Instead of answering, Rewa Gunga beckoned Ismail, who had stepped back out of hearing. The giant came and loomed over them like the Spirit of the Lamp of the Arabian Nights.

“Whither went she?” asked the Rangar.

“To the North!” he boomed.

“How knowest thou?”

“I saw her go!”

“When went she?”

“Yesterday, when a telegram came.”

The word “came” was the only clue to his meaning, for in the language he used “yesterday” and “to-morrow” are the same word; such is the East's estimate of time.

“By what route did she go?” asked Rewa Gunga.

“By the terrain from the station.”

“How knowest thou that?”

“I was there, bearing her box of jewels.”

“Didst thou see her buy the tikkut?”

“Nay, I bought it, for she ordered me.”

“For what destination was the tikkut?”

“Peshawur!” said Ismail, filling his mouth with the word as if he loved it.
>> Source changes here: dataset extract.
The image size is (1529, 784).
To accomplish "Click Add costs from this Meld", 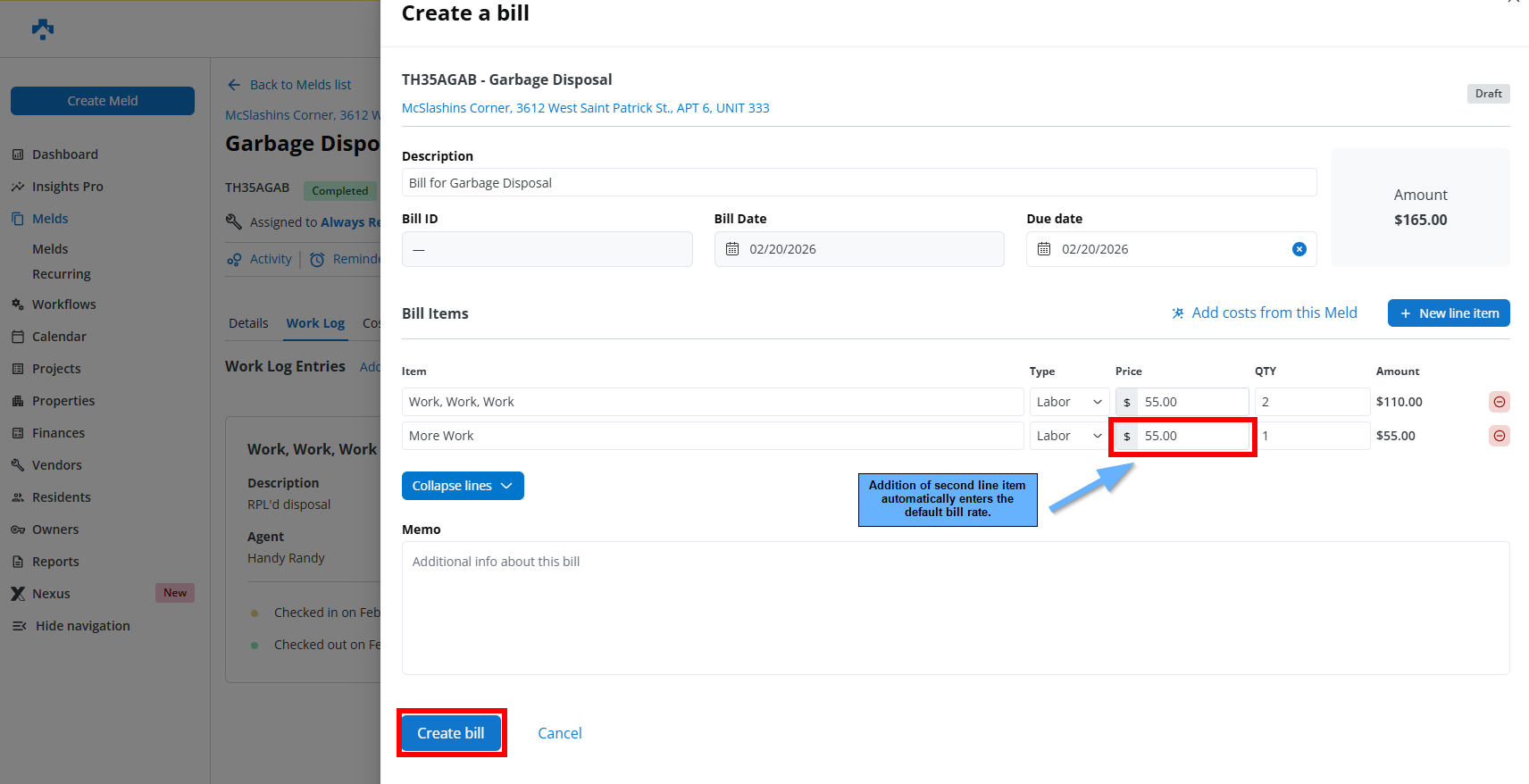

“Yet”--it was King who spoke now, pointing an accusing finger at him--“a burra sahib sends a tar to me--this is it!--to say she is in Delhi still! Who told thee to answer those questions with those words?”

“She!” the big man answered.

“Yasmini?”

“Aye! May Allah cover her with blessings!”

“Ah!” said King. “You have my leave to depart out of earshot.”

Then he turned on Rewa Gunga.

“Whatever the truth of all this,” he said quietly, “I suppose it means she has done what there was to do in Delhi?”

“Sahib,--trust her! Does a tigress hunt where no watercourses are, and where no game goes to drink? She follows the sambur!”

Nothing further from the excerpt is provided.